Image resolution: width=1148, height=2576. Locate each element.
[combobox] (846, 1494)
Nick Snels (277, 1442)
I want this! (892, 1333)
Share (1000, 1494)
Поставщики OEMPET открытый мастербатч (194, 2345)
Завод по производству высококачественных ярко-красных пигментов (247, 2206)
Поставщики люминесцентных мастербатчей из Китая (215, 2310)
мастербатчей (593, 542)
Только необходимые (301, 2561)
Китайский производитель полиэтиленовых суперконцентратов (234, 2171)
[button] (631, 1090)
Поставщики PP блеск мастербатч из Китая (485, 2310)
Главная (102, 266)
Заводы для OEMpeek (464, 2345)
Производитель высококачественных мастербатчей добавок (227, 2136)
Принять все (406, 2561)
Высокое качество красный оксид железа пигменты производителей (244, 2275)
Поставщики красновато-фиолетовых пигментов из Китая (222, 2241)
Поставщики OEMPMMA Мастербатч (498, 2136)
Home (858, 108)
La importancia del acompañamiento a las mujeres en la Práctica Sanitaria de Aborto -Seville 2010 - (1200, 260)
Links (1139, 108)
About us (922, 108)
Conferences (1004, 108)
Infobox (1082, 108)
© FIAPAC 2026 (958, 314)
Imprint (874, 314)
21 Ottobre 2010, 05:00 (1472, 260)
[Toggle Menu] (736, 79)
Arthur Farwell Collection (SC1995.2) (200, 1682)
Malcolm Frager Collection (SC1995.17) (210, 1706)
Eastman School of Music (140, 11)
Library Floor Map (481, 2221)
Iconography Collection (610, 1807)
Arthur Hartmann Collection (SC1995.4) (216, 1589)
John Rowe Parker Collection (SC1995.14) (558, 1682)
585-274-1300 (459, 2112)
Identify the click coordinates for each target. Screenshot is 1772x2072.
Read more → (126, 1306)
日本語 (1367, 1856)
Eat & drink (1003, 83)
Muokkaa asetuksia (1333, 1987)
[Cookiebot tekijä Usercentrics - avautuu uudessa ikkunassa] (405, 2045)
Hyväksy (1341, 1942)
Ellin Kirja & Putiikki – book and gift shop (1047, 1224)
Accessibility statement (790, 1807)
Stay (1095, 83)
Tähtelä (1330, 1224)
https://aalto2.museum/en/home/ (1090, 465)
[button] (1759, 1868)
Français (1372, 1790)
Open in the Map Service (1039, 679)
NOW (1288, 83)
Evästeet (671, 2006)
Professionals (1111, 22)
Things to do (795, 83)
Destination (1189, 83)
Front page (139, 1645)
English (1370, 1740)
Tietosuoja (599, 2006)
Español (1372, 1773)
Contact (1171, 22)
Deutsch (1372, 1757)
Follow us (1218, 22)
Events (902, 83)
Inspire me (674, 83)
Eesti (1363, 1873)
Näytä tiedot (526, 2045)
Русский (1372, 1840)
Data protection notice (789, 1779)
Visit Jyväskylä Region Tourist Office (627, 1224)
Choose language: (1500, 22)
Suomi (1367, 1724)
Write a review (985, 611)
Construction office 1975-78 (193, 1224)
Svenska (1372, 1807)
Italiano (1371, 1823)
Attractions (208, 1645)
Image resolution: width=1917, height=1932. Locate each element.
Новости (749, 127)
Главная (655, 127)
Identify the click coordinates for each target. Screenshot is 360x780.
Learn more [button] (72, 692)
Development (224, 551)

Your objective ▸ Transcribe all the data word for word, as it appears above.

Problem solution ▸
Image resolution: width=1148, height=2576. Locate each element.
[combobox] (846, 1494)
Nick Snels (277, 1442)
I want this! (892, 1333)
Share (1000, 1494)
Поставщики OEMPET открытый мастербатч (194, 2345)
Завод по производству высококачественных ярко-красных пигментов (247, 2206)
Поставщики люминесцентных мастербатчей из Китая (215, 2310)
мастербатчей (593, 542)
Только необходимые (301, 2561)
Китайский производитель полиэтиленовых суперконцентратов (234, 2171)
[button] (631, 1090)
Поставщики PP блеск мастербатч из Китая (485, 2310)
Главная (102, 266)
Заводы для OEMpeek (464, 2345)
Производитель высококачественных мастербатчей добавок (227, 2136)
Принять все (406, 2561)
Высокое качество красный оксид железа пигменты производителей (244, 2275)
Поставщики красновато-фиолетовых пигментов из Китая (222, 2241)
Поставщики OEMPMMA Мастербатч (498, 2136)
Home (858, 108)
La importancia del acompañamiento a las mujeres en la Práctica Sanitaria de Aborto -Seville 2010 - (1200, 260)
Links (1139, 108)
About us (922, 108)
Conferences (1004, 108)
Infobox (1082, 108)
© FIAPAC 2026 (958, 314)
Imprint (874, 314)
21 Ottobre 2010, 05:00 (1472, 260)
[Toggle Menu] (736, 79)
Arthur Farwell Collection (SC1995.2) (200, 1682)
Malcolm Frager Collection (SC1995.17) (210, 1706)
Eastman School of Music (140, 11)
Library Floor Map (481, 2221)
Iconography Collection (610, 1807)
Arthur Hartmann Collection (SC1995.4) (216, 1589)
John Rowe Parker Collection (SC1995.14) (558, 1682)
585-274-1300 (459, 2112)
Identify the click coordinates for each target. Screenshot is 1772x2072.
Read more → (126, 1306)
日本語 (1367, 1856)
Eat & drink (1003, 83)
Muokkaa asetuksia (1333, 1987)
[Cookiebot tekijä Usercentrics - avautuu uudessa ikkunassa] (405, 2045)
Hyväksy (1341, 1942)
Ellin Kirja & Putiikki – book and gift shop (1047, 1224)
Accessibility statement (790, 1807)
Stay (1095, 83)
Tähtelä (1330, 1224)
https://aalto2.museum/en/home/ (1090, 465)
[button] (1759, 1868)
Français (1372, 1790)
Open in the Map Service (1039, 679)
NOW (1288, 83)
Evästeet (671, 2006)
Professionals (1111, 22)
Things to do (795, 83)
Destination (1189, 83)
Front page (139, 1645)
English (1370, 1740)
Tietosuoja (599, 2006)
Español (1372, 1773)
Contact (1171, 22)
Deutsch (1372, 1757)
Follow us (1218, 22)
Events (902, 83)
Inspire me (674, 83)
Eesti (1363, 1873)
Näytä tiedot (526, 2045)
Русский (1372, 1840)
Data protection notice (789, 1779)
Visit Jyväskylä Region Tourist Office (627, 1224)
Choose language: (1500, 22)
Suomi (1367, 1724)
Write a review (985, 611)
Construction office 1975-78 (193, 1224)
Svenska (1372, 1807)
Italiano (1371, 1823)
Attractions (208, 1645)
Image resolution: width=1917, height=1932. Locate each element.
Новости (749, 127)
Главная (655, 127)
Identify the click coordinates for each target. Screenshot is 360x780.
Learn more [button] (72, 692)
Development (224, 551)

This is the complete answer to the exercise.